Iran has started uranium enrichment at an underground site near the holy city of Qom, according to reports in the country’s hardline Kayhan newspaper.

“Kayhan received reports yesterday that show Iran has begun uranium enrichment at the Fordo facility amid heightened foreign enemy threats,” the newspaper said in a front-page report, according to the Guardian. Kayhan’s manager is a representative of Iran’s supreme leader, Ayatollah Ali Khamenei, who has the final word on important matters of state, the Guardian reported.

Iran has been enriching uranium to less than 5% since 2003 at a pilot facility in Natanz, and its Fuel Enrichment Plant (also at Natanz) has been in operation for almost five years. Iran estimates that it has produced around 4922 kg of low enriched UF6 at the FEP from the start of operation in February 2007 to 1 November 2011, the IAEA reported in November.

In February 2010, Iran started enrichment to nearly 20% because it needed higher-grade material to produce fuel for the Tehran research reactor. Between 14 September and 28 October 2011, Iran estimates that it produced approximately 6kg of UF6 enriched up to 20% U-235 at the Pilot Fuel Enrichment Plant (PFEP).
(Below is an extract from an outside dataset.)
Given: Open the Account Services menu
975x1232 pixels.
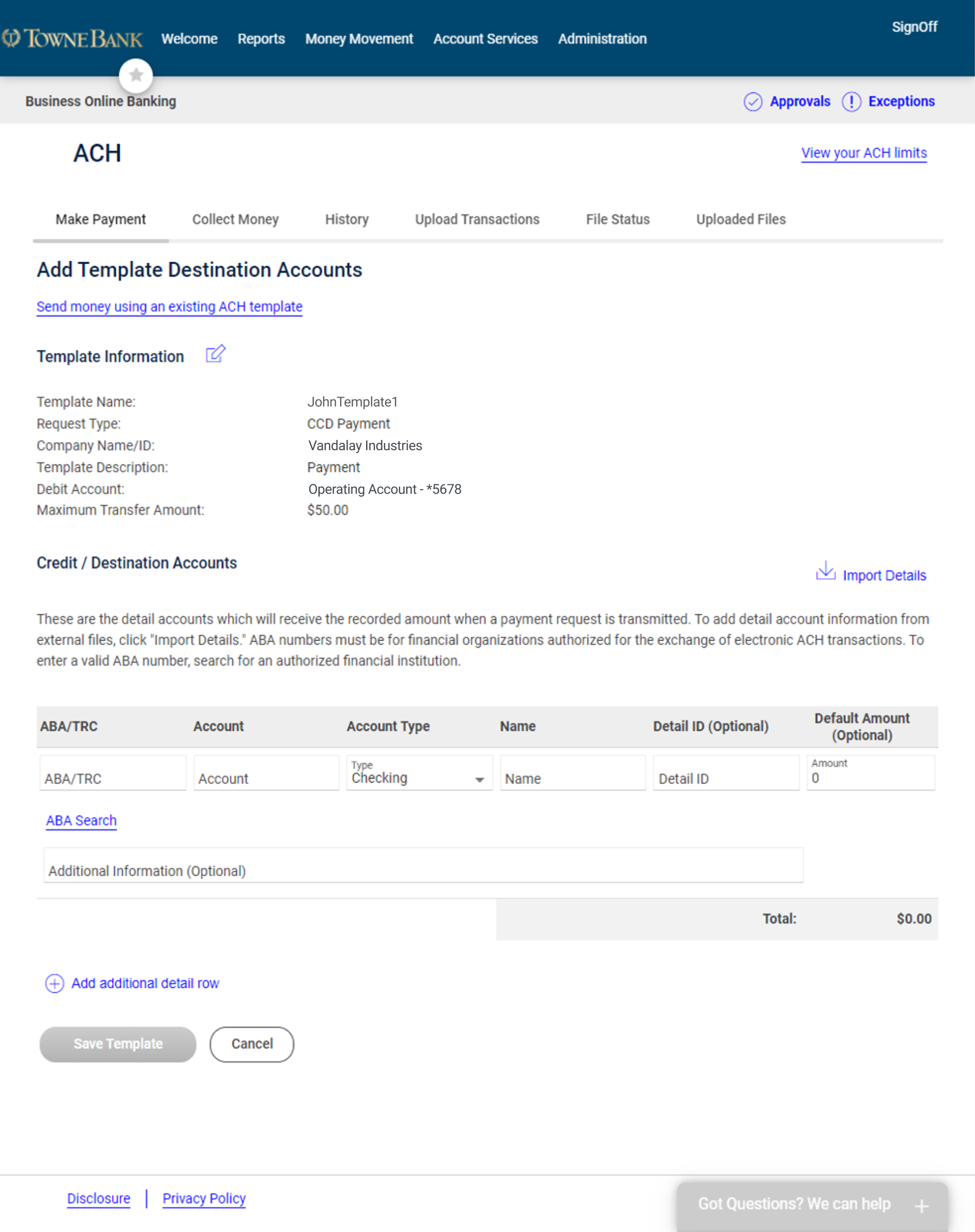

Iran has informed the IAEA that the purpose of Fordow Fuel Enrichment Plant (near Qom) is also for the production of UF6 enriched up to 20% U-235, as well as R&D. The facility will use IR-1 centrifuges, the same type that are currently in operation at Natanz. During an inspection on 23 and 24 October 2011, the IAEA verified that Iran had installed all 174 centrifuges in each of two cascades at Fordow.